When the ipsilateral afferents were deactivated, no fluorescence increase was discernible in response to a chirp in any region of the neuron (Fig. 8aii, cii, d); peak ΔF/F in the dendrite was reduced to 0.07 ± 0.01%; in the axon, to 0.05 ± 0.01%; and in the SGZ, to 0.02 ± 0.01% (Fig. 8d). This implies that all Ca2+ increases to acoustic stimulation are due to ipsilateral excitatory inputs to the dendrites of ON-1 and that contralateral inhibitory inputs do not induce a Ca2+ change.
Forward masking in ON-1
In the auditory interneurons of bush-crickets (Triblehorn and Schul 2013; Presern et al. 2015), and crickets (Sobel and Tank 1994; Baden and Hedwig 2007), acoustically induced Ca2+ increases drive the activation of Ca2+-sensitive K+ channels to cause a short-term reduction in spiking. This provides forward masking; a period of time after a stimulus in which the response to a subsequent stimulus is reduced. To test for forward masking in ON-1, pairs of chirps were presented at intervals of 200–1000 ms (350 ms, Fig. 9a).

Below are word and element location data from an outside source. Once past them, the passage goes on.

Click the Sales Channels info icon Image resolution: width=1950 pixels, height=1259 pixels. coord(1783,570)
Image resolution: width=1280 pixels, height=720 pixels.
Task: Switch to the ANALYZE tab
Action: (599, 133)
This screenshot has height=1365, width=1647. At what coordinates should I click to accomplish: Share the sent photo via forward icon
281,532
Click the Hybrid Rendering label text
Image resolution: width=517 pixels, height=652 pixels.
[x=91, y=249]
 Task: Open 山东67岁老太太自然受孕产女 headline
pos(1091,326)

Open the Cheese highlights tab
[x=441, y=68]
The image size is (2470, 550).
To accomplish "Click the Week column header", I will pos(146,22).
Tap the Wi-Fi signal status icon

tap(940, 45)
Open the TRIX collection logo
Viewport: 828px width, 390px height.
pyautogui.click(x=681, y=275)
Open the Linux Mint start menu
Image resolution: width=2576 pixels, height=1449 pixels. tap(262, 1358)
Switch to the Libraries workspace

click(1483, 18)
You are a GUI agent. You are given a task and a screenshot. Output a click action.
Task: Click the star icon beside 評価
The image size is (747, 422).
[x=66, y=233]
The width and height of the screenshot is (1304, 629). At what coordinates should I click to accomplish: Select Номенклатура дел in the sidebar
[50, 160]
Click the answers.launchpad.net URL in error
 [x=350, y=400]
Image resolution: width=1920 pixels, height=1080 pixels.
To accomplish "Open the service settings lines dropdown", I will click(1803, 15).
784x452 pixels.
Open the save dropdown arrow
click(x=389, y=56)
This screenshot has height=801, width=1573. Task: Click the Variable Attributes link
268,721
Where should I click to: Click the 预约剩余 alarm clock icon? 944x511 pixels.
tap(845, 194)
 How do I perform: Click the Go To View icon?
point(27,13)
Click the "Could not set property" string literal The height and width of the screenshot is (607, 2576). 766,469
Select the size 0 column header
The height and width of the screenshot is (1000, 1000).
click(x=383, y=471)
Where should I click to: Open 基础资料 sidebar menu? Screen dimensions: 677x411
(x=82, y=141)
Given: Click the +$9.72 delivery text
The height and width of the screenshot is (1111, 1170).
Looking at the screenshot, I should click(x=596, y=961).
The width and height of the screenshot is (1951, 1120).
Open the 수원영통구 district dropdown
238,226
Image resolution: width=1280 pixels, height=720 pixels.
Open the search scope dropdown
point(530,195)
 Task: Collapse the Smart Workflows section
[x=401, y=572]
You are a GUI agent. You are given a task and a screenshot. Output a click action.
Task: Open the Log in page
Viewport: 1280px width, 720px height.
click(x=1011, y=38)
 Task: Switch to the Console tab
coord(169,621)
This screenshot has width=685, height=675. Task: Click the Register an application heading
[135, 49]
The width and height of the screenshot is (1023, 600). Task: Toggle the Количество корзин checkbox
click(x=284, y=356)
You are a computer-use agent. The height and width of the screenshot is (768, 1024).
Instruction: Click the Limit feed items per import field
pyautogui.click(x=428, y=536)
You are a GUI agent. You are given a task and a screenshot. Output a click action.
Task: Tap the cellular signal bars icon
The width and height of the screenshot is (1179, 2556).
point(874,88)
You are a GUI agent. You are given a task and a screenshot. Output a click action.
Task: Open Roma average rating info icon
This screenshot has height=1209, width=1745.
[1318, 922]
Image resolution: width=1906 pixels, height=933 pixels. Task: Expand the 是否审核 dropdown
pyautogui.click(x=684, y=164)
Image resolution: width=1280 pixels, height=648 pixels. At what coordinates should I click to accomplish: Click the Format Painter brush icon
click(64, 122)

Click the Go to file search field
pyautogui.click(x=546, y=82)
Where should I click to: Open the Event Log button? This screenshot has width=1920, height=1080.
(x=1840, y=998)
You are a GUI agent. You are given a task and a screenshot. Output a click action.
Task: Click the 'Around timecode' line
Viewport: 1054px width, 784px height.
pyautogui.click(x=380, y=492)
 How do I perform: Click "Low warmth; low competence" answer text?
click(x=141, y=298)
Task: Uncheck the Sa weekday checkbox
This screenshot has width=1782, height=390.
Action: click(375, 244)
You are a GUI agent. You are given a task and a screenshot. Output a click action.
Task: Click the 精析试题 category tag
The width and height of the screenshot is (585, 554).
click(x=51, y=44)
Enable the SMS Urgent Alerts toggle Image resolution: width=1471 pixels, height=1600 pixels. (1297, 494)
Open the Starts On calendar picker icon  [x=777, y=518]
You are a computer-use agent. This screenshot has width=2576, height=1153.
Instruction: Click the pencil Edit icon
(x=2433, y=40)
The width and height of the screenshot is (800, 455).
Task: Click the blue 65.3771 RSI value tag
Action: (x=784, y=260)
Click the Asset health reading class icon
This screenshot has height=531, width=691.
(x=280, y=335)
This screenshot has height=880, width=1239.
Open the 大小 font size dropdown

To test for any effect of contralateral inhibition on forward masking, the response to a chirp after 200 ms interval was compared in a control condition and when the contralateral afferents were cold deactivated. In the control condition the spike count to the first chirp was 14.9 ± 1 reducing to 8.3 ± 1.1 spikes to the second chirp (p = 0.01, paired t-tests, N = 4). When the contralateral afferents were cold deactivated, the number of spikes to the first chirp increased to 23.4 ± 4.5 spikes, reducing to 15.8 ± 2.7 spikes in response to the second chirp at 200 ms interval (Fig. 9b, p = 0.05, paired t-test, N = 4). In both cases the drop in spike count gradually reduced with increasing chirp intervals (Fig. 9b). This indicates that in ON-1 ipsilateral mechanisms contribute to forward masking which is in line with the activation of Ca2+ -sensitive K+ channels. Besides this, adaptation in the auditory afferents may also have an impact (Ocker and Hedwig 1993; Nabatiyan et al. 2003), although this was not tested.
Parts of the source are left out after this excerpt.